↓

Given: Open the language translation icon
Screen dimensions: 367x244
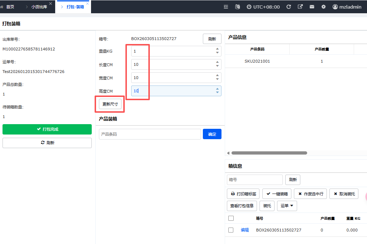Looking at the screenshot, I should [237, 7].
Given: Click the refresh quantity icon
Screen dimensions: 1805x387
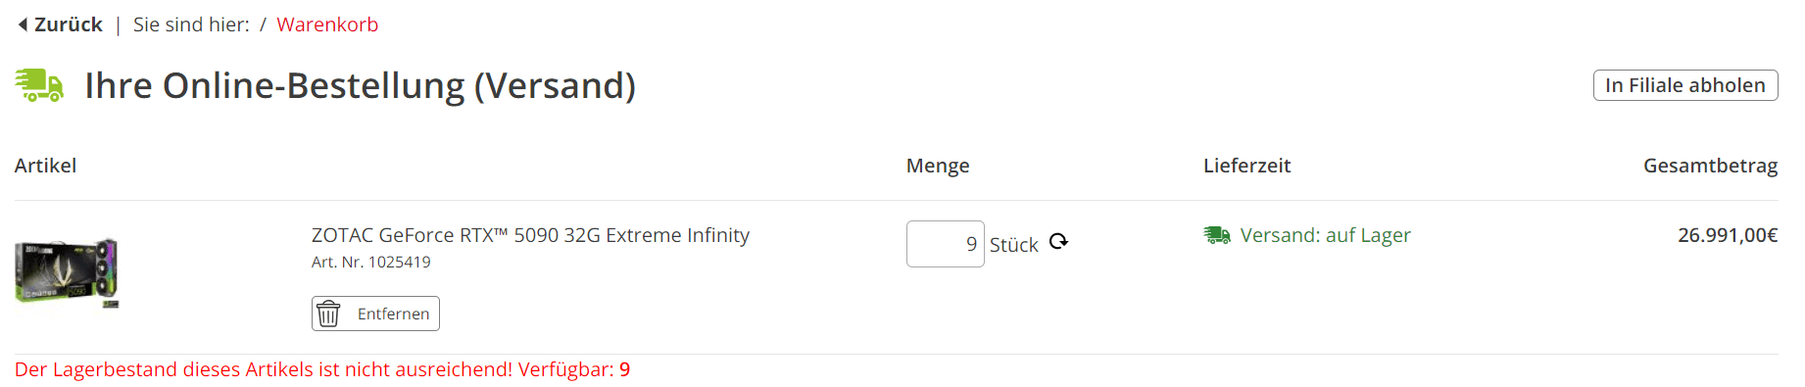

↑

- TASK TO COMPLETE -
Retype the whole listing above exactly as written. Skip the pictures.

- YOUR SOLUTION -
Given: Open the language translation icon
Screen dimensions: 367x244
Looking at the screenshot, I should [237, 7].
Given: Click the refresh quantity icon
Screen dimensions: 1805x387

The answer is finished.